After failing to come to an agreement, the two presented the issue to Prime Minister Benjamin Netanyahu and his inner security cabinet.
Qasr al-Yahud is considered a holy site for the Jewish people. According to tradition, it is the site where the people of Israel crossed the Jordan River on their way to the country. The site is also very sacred to the Christian community, because it is considered to be the most likely place where Jesus was baptized John the Baptist.

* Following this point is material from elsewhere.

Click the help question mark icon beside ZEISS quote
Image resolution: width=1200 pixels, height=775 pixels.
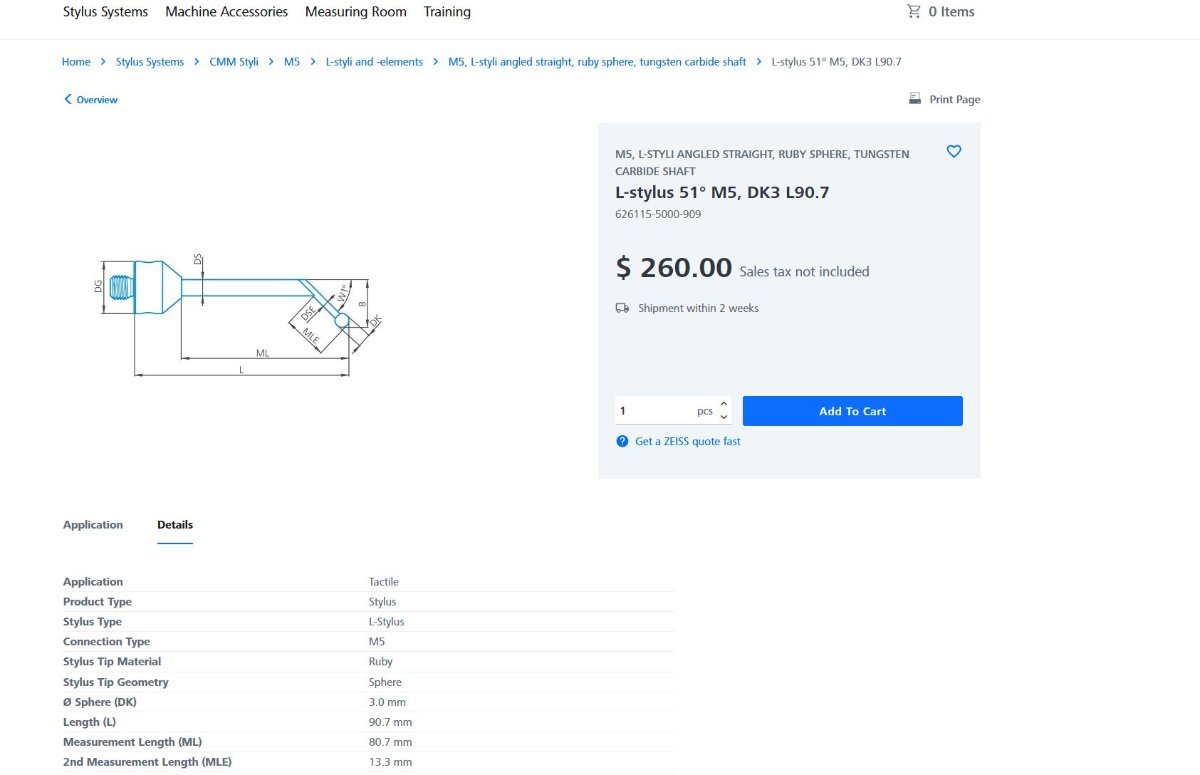[622, 441]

Each year over 100,000 tourists visit the Israeli side, arriving at the site even though it has yet to be officially opened to tourists, and about a million tourists on the Jordan side. The tourists bring millions of dollars to the local economy of both countries and create hundreds of jobs.
Source; Ynet News
Qasr al-Yahud is near the northern coast of the Dead Sea. It is not the Yardenit site near the southern end of the Sea of Galilee, where many Christian pilgrims to Israel get baptized.
Both of these Israeli ministers have a good point. Opening the site would be problematic for Israel’s relationship with the traditional churches since it would radically alter the status quo that governs Israel’s relations with them. But it would also bring a lot more tourists to the area and stimulate Israel’s economy, which is hurting along with the rest of the world. This is just another reason why we all need to be praying for Israel’s leaders to have wisdom in knowing how to handle this situation.
But despite all the hype, there is nothing special, from a Biblical point of view, about getting baptized in this site. A person’s baptism will not be any more valid in God’s eyes if they get baptized at Qasr al-Yahud than if they get baptized at the Yardenit site, or off the beach in Miami, or in the Thames River in London, or the Mekong River in Vietnam, or anywhere else.
There are at least four sites in Israel that are claimed by different traditional churches as being the spot where Jesus met the two disciples on the road to Emmaus. There are dozens of spots which claim to be the birth and burial spots of John the Baptist.
It is not important WHERE these things happened, it is important that they DID happen, and there is a lesson to be learned from them. Learning the lesson is the important thing.
1 Corinthians 10:11-12 says:
Now these things happened to them as an example, and they were written for our instruction, upon whom the ends of the ages have come. Therefore let him who thinks he stands take heed that he does not fall.